PostalCodes(10) = "EE814"
PostalCodes(11) = "EE815"
And I want it to optimize to something like this:
PostalCodes(0) = "AA000-EE180"
PostalCodes(1) = "EE300-EE700"
PostalCodes(2) = "EE800"
PostalCodes(3) = "EE810-EE815"
As you can see ranges can overlap or there might be gaps, its ok, I only want to optimize(reduce) the postal codes as much as I can. I already have a code using For loops but I would like to know if there is a way to use Linq to do this task faster and improve performance?
I'm using vb.net.
Thanks in advance.
Upvotes: 0
Views: 81
Reputation: 117124
This pretty much does it:
Dim PostalCodes(11) As String
PostalCodes(0) = "AA000-DD130"
PostalCodes(1) = "DD131-DD150"
PostalCodes(2) = "DD151-EE180"
PostalCodes(3) = "EE300-EE600"
PostalCodes(4) = "EE450-EE700"
PostalCodes(5) = "EE800"
PostalCodes(6) = "EE810"
PostalCodes(7) = "EE811"
PostalCodes(8) = "EE812"
PostalCodes(9) = "EE813"
PostalCodes(10) = "EE814"
PostalCodes(11) = "EE815"
Dim splits = _
PostalCodes _
.Select(Function (x) If(x.Contains("-"), x.Split("-"c), { x, x })) _
.Select(Function (ps) ps.Select(Function (p) New With _
{ _
.Prefix = p.Substring(0, 2), _
.Value = Integer.Parse(p.Substring(2)) _
}).ToArray()) _
.ToArray()
Dim results = _
splits _
.Skip(1) _
.Aggregate( _
splits.Take(1).ToList(), _
Function (a, x)
Dim l = a.Last()
If x(0).Prefix = l(1).Prefix AndAlso x(0).Value <= l(1).Value + 1 Then
a.RemoveAt(a.Count - 1)
a.Add( _
{ _
New With _
{ _
.Prefix = l(0).Prefix, _
.Value = l(0).Value _
}, _
New With _
{ _
.Prefix = l(1).Prefix, _
.Value = x(1).Value _
} _
})
Else
a.Add(x)
End If
Return a
End Function) _
.Select(Function (xs) String.Format("{0}{1:000}-{2}{3:000}", xs(0).Prefix, xs(0).Value, xs(1).Prefix, xs(1).Value)) _
.ToArray()
It gives:
AA000-DD180 EE300-EE700 EE800-EE800 EE810-EE815
A small bit of work remaining to get rid of the double "EE800-EE800"
.
Upvotes: 1
Reputation: 26927
Using an extension method to convert ranges into tuples with StartPrefix, Start, EndPrefix, End values:
<Extension()>
Public Function RangeToTuple(ByVal strRange As String) As (StartPrefix As String, Start As Integer, EndPrefix As String, [End] As Integer
If strRange.Contains("-") Then
Dim twoRanges = strRange.Split("-")
Dim intRanges = twoRanges.Select(Function(rs) rs.Substring(2).ToInteger()).ToList()
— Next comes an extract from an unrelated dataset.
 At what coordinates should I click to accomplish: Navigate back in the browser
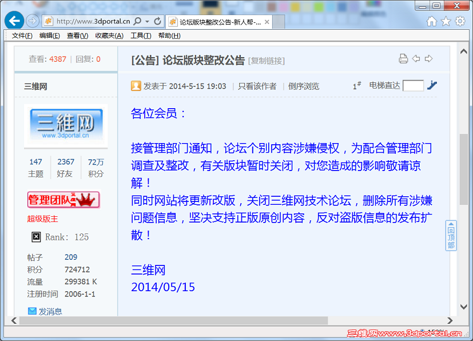tap(14, 20)

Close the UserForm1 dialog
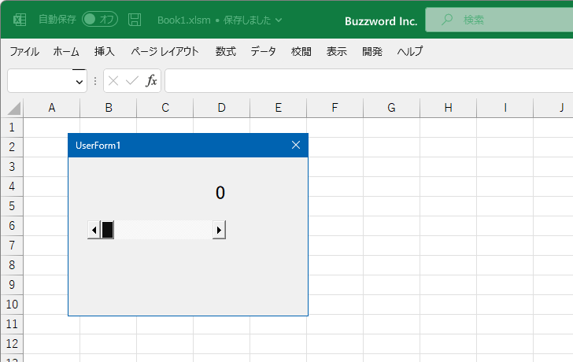(296, 145)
Return (twoRanges(0).Substring(0, 2), intRanges(0), twoRanges(1).Substring(0, 2), intRanges(1))
Else
Dim intRange = strRange.Substring(2).ToInteger()
Return (strRange.Substring(0, 2), intRange, strRange.Substring(0, 2), intRange)
End If
End Function
Which uses a simple extension for converting String to Integer:
<Extension()>
Public Function ToInteger(s As String) As Integer
Return Convert.ToInt32(s)
End Function
Using a custom extension method that is a variation of the APL scan operator that works like Aggregate
but returns the intermediate values, and uses a ValueTuple
to return the original values with the intermediate calculations:
<Extension()>
Public Iterator Function ScanPair(Of T, TKey)(src As IEnumerable(Of T), seedKey As TKey, combine As Func(Of (Key As TKey, Value As T), T, TKey)) As IEnumerable(Of (Key As TKey, Value As T))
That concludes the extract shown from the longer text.